_WHAT NEEDS TO BE DONE_
Find the line holding "Viewport: 1456px width, 815px height." in the entries below. Give it again exactly, along with every line after it up to and including the line holding "Open the Configuration".
***
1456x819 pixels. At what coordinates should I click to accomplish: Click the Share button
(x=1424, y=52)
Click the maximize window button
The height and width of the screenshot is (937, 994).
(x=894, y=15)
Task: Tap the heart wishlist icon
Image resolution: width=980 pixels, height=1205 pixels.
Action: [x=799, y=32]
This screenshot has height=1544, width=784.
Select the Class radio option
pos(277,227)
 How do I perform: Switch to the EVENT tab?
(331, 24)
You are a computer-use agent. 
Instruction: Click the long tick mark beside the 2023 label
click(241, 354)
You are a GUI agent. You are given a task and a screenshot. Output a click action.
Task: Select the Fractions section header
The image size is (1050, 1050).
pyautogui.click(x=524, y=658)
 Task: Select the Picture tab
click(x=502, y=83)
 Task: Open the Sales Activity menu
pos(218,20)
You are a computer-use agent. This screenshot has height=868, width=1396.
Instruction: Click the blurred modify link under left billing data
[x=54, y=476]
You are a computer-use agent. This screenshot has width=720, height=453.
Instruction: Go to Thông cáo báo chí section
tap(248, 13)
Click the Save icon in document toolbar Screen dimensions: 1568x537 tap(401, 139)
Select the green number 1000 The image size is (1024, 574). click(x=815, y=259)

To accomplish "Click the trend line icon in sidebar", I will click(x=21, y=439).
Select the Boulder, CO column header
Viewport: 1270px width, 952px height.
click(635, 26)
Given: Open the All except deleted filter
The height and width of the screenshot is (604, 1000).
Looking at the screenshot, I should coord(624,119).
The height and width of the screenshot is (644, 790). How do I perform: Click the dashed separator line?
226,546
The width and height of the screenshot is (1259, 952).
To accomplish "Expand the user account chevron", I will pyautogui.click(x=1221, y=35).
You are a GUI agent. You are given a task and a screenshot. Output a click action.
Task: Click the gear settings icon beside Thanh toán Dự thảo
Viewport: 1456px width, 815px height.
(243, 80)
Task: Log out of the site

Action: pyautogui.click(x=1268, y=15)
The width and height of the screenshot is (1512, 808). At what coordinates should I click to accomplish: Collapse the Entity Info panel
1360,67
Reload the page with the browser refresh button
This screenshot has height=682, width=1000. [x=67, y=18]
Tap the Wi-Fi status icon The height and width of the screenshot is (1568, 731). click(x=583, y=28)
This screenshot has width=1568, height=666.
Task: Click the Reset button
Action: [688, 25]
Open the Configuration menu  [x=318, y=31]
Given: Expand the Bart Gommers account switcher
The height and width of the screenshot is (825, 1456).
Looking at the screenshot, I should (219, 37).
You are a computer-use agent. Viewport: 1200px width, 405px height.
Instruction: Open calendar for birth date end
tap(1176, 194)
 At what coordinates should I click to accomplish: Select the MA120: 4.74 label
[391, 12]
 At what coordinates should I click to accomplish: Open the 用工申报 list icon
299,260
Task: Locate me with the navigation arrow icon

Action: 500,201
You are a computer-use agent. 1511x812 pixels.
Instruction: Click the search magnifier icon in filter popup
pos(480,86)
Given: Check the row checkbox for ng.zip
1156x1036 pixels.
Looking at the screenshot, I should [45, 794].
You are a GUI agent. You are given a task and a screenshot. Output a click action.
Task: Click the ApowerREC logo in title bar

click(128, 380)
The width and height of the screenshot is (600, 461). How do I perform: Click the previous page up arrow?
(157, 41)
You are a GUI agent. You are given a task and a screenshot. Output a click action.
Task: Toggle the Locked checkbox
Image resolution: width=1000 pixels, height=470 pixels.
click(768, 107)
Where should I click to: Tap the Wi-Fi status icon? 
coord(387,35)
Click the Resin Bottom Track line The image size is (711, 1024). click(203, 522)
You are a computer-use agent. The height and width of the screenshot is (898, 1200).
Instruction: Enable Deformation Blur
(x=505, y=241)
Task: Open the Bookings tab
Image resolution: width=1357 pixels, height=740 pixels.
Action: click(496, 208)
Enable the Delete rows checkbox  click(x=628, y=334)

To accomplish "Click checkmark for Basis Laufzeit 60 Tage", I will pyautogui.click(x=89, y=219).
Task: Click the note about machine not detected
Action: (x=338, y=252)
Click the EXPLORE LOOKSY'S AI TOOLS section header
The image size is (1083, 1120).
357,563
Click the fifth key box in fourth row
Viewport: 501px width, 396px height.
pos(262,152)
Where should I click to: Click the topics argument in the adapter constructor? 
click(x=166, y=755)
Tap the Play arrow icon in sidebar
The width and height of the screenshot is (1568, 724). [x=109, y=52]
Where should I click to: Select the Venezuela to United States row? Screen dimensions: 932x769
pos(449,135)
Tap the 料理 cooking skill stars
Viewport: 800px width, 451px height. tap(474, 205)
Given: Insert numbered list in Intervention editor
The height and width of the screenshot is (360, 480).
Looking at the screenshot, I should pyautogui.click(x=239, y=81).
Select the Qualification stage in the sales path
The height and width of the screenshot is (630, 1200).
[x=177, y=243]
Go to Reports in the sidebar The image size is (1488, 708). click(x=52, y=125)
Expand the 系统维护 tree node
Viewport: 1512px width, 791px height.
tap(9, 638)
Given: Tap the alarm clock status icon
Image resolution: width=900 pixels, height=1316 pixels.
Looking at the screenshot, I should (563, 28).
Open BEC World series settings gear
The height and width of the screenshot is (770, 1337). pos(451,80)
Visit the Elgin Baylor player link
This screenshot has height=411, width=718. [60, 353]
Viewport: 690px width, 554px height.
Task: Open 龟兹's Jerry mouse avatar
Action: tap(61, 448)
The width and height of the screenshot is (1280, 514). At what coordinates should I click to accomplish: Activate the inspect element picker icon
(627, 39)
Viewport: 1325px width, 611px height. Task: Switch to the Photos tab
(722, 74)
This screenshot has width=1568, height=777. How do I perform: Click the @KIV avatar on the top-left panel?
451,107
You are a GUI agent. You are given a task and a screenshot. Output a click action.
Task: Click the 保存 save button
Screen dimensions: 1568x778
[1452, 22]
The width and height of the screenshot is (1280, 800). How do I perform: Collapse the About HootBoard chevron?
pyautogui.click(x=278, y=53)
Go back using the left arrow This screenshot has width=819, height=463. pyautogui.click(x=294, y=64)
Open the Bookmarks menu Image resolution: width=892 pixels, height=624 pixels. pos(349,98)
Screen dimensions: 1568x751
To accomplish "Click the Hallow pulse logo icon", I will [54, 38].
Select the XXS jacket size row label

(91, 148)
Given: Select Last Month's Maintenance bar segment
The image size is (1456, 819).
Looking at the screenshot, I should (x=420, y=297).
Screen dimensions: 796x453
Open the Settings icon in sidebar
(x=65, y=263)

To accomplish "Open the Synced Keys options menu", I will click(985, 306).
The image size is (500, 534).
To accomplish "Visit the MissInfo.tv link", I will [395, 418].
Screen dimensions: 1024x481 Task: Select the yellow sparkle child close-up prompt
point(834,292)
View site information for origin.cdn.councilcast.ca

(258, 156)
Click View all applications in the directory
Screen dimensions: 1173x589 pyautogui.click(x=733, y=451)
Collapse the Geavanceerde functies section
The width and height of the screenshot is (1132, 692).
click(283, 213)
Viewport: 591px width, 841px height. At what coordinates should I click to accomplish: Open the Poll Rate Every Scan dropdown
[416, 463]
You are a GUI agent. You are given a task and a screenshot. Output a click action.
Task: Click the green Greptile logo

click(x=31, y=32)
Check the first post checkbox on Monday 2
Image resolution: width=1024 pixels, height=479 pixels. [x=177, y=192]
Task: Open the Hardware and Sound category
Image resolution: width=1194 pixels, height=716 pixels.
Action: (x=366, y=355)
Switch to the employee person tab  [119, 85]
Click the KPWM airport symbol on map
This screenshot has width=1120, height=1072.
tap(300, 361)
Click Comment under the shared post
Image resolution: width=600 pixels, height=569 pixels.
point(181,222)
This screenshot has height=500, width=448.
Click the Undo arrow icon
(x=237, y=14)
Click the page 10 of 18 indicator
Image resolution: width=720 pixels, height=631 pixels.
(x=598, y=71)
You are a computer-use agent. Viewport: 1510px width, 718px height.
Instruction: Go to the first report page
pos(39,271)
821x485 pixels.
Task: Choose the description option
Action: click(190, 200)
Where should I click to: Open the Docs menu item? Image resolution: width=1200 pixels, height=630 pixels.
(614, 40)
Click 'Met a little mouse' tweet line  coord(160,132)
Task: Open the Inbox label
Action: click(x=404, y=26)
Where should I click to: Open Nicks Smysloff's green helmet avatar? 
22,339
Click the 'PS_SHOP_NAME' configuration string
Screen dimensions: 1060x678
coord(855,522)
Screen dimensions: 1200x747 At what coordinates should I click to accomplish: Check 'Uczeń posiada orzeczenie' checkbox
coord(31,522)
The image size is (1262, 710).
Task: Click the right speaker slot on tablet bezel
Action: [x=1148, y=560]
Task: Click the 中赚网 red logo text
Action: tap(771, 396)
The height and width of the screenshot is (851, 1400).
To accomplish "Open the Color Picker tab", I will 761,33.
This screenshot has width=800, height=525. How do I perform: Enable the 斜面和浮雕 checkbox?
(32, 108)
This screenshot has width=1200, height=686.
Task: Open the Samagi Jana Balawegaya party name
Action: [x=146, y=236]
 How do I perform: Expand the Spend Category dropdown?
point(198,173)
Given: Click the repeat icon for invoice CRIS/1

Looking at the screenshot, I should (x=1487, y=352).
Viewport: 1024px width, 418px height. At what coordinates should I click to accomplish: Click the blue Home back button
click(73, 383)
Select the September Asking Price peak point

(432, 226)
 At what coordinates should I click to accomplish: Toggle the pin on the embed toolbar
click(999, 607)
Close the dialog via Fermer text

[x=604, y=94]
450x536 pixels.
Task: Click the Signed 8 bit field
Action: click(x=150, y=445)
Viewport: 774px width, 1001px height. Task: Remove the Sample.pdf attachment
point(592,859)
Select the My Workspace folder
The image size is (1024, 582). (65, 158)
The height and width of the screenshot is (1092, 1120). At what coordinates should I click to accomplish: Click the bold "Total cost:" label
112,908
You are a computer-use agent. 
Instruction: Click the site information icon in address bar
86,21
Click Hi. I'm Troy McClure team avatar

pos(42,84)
***
_RESPONSE TO THE EXERCISE_
Viewport: 1456px width, 815px height.
(243, 80)
Task: Log out of the site

Action: pyautogui.click(x=1268, y=15)
The width and height of the screenshot is (1512, 808). At what coordinates should I click to accomplish: Collapse the Entity Info panel
1360,67
Reload the page with the browser refresh button
This screenshot has height=682, width=1000. [x=67, y=18]
Tap the Wi-Fi status icon The height and width of the screenshot is (1568, 731). click(x=583, y=28)
This screenshot has width=1568, height=666.
Task: Click the Reset button
Action: [688, 25]
Open the Configuration menu  [x=318, y=31]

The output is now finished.